* BEGIN *
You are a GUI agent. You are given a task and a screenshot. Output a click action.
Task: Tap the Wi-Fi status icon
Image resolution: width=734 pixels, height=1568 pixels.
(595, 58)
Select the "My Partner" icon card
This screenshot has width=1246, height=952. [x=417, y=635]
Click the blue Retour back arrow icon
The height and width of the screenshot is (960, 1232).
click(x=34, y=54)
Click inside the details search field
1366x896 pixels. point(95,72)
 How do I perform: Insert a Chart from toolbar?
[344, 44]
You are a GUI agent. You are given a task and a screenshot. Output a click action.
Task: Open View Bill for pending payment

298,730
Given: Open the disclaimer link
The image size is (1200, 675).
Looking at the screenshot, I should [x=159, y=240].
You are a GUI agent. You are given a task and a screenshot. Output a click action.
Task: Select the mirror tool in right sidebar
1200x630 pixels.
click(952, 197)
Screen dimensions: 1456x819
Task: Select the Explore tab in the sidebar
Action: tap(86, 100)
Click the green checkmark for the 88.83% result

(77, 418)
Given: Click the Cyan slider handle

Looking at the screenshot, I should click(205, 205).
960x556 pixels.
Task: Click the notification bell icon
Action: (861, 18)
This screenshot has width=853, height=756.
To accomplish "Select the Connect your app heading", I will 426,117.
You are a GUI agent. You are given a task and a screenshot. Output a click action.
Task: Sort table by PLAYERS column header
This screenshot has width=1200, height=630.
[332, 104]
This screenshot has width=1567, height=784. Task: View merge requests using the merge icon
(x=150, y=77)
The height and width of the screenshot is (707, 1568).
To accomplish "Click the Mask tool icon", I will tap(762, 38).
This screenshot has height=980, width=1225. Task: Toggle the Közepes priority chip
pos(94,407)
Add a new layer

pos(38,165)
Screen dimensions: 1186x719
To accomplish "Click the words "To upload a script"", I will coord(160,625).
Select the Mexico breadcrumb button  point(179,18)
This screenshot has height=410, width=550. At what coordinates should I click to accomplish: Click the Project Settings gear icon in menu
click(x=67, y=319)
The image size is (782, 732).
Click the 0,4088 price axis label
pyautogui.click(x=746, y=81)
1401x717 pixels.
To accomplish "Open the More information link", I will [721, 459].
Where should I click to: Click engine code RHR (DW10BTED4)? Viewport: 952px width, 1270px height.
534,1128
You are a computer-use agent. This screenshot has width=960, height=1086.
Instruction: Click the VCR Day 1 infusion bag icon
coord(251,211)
* END *
[Short task]: Render every line of the listing above as a numbered list, omitting the blank lines.

[Task answer]:
1. You are a GUI agent. You are given a task and a screenshot. Output a click action.
2. Task: Tap the Wi-Fi status icon
3. Image resolution: width=734 pixels, height=1568 pixels.
4. (595, 58)
5. Select the "My Partner" icon card
6. This screenshot has width=1246, height=952. [x=417, y=635]
7. Click the blue Retour back arrow icon
8. The height and width of the screenshot is (960, 1232).
9. click(x=34, y=54)
10. Click inside the details search field
11. 1366x896 pixels. point(95,72)
12.  How do I perform: Insert a Chart from toolbar?
13. [344, 44]
14. You are a GUI agent. You are given a task and a screenshot. Output a click action.
15. Task: Open View Bill for pending payment
16. 298,730
17. Given: Open the disclaimer link
18. The image size is (1200, 675).
19. Looking at the screenshot, I should [x=159, y=240].
20. You are a GUI agent. You are given a task and a screenshot. Output a click action.
21. Task: Select the mirror tool in right sidebar
22. 1200x630 pixels.
23. click(952, 197)
24. Screen dimensions: 1456x819
25. Task: Select the Explore tab in the sidebar
26. Action: tap(86, 100)
27. Click the green checkmark for the 88.83% result
28. (77, 418)
29. Given: Click the Cyan slider handle
30. Looking at the screenshot, I should click(205, 205).
31. 960x556 pixels.
32. Task: Click the notification bell icon
33. Action: (861, 18)
34. This screenshot has width=853, height=756.
35. To accomplish "Select the Connect your app heading", I will 426,117.
36. You are a GUI agent. You are given a task and a screenshot. Output a click action.
37. Task: Sort table by PLAYERS column header
38. This screenshot has width=1200, height=630.
39. [332, 104]
40. This screenshot has width=1567, height=784. Task: View merge requests using the merge icon
41. (x=150, y=77)
42. The height and width of the screenshot is (707, 1568).
43. To accomplish "Click the Mask tool icon", I will tap(762, 38).
44. This screenshot has height=980, width=1225. Task: Toggle the Közepes priority chip
45. pos(94,407)
46. Add a new layer
47. pos(38,165)
48. Screen dimensions: 1186x719
49. To accomplish "Click the words "To upload a script"", I will coord(160,625).
50. Select the Mexico breadcrumb button  point(179,18)
51. This screenshot has height=410, width=550. At what coordinates should I click to accomplish: Click the Project Settings gear icon in menu
52. click(x=67, y=319)
53. The image size is (782, 732).
54. Click the 0,4088 price axis label
55. pyautogui.click(x=746, y=81)
56. 1401x717 pixels.
57. To accomplish "Open the More information link", I will [721, 459].
58. Where should I click to: Click engine code RHR (DW10BTED4)? Viewport: 952px width, 1270px height.
59. 534,1128
60. You are a computer-use agent. This screenshot has width=960, height=1086.
61. Instruction: Click the VCR Day 1 infusion bag icon
62. coord(251,211)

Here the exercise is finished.